A segunda linha, que gera novamente o modelo Actor, tem um acréscimo que é justamente a chave estrangeira que referencia Films. O campo film_id é o que será gerado no banco de dados. Ao executar o scaffold, é necessário apenas incluir o nome do modelo, no singular, dois pontos e a cláusula references. Pronto, o scaffold entendeu que é para incluir uma terceira coluna no modelo/tabela que será uma chave estrangeira para outro modelo/tabela.

Com os modelos prontos, você já pode criar o banco, caso já não o tenha criado. Veja instruções sobre configuração do arquivo database.yml na documentação do Rails. Depois de criado o banco, é hora das migrations mostrarem a que vieram.
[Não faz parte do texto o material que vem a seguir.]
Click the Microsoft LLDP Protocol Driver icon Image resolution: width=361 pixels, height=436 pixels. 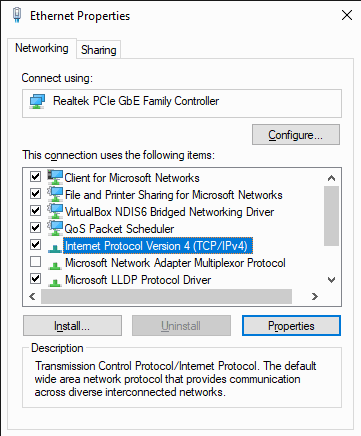point(55,282)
Outro comando simples. Novamente, use uma das opções.

rails db:migrate

rake db:migrate

Entretanto, às vezes o problema que aparece batendo à porta é de necessidade de mudanças no projeto, inclusão de novos requisitos que podem demandar novos modelos ao esquema. Como se sabe, projetos ágeis devem ter a capacidade de gerir e atender a mudanças de forma eficiente e em menor risco e tempo. Fato é que nossa lógica está nada realista para o mercado de cinema, pois sabemos que um(a) ator/atriz participa de vários filmes ao longo da vida. Então, teremos mesmo de fazer as mudanças apontadas.

Suponhamos que já tenhamos um banco com tabelas criadas, um app em pleno desenvolvimento, que ainda não está em produção (com acesso pelo usuário final.) Essa mudança requerida pode ser feita sem grandes efeitos colaterais. Mas você deverá fazer um drop no banco. Se for o caso de ele já estar populado e você precisar manter os dados, faça um backup de tudo antes. É possível, porém, que não seja necessário fazer o drop, se não houver dependências e os campos apagados não sejam mais necessários.
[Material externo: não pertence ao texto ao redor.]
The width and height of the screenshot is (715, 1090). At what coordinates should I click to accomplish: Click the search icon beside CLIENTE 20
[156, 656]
O drop do banco pode ser feito com um dos comandos abaixo:

rails db:drop

rake db:drop

Temos um novo diagrama na nossa mesa para reformular o projeto. O que precisamos é de um modelo/tabela que represente e armazene, respectivamente, as relações muitos-para-muitos entre Film e Actor. As coisas agora parecem fazer mais sentido.

É uma espécie de reforma que vamos fazer. A solução é criar migrations para o que pretendemos. Elas podem ser usadas para adicionar e remover campos também. Como elas são executadas na ordem de criação, as alterações mais recentes sobrescrevem as anteriores.
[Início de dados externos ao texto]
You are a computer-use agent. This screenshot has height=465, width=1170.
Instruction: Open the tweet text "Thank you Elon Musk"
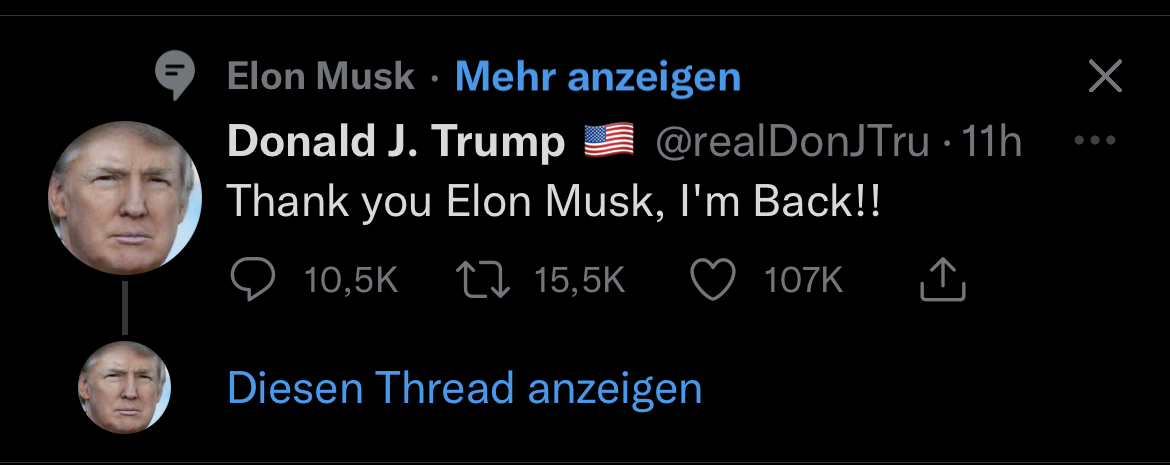(x=555, y=202)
São dois passos que devemos executar:

1) Remover do modelo Actor a chave estrangeira que havia referenciado Film:

rails g migration RemoveFilmFromActors film:references

(Atenção para o uso de plural no nome do modelo)

2) Criar o novo modelo com as referências a ambos os modelos já criados

rails generate scaffold cast id:integer film:references actor:references

Serviço feito. Mas não terminamos sem antes aparecer mais uma demanda: adicionar colunas em dois modelos. É só seguir a receita:

rails g migration AddYearToFilm year:integer

rails g migration AddGenderToActor gender:string

rails db:migrate

Enfim, nosso diagrama final de classes do projeto. Espero que tenham chegado até aqui.

Conclusão

O scaffold é mesmo uma solução muito boa. Uma mão na roda, como se diz. Por outro lado, engessa um pouco em virtude de algumas características, entre elas, a convenção de nomes que o framework utiliza. Como deu pra perceber, os nomes das tabelas são geradas automaticamente a partir dos nomes dos modelos, sendo estes no singular e os das tabelas do banco no plural. Isso muitas vezes acaba em uma semântica ruim para a aplicação e o modelo de negócio. Quer um exemplo? Tente gerar um scaffold para o modelo Resposta de uma enquete ou quizz. Veja o que acontece. Surge um problema para ser resolvido, em relação a refatorações de nomes de modelos e rotas. Fica para um próximo post.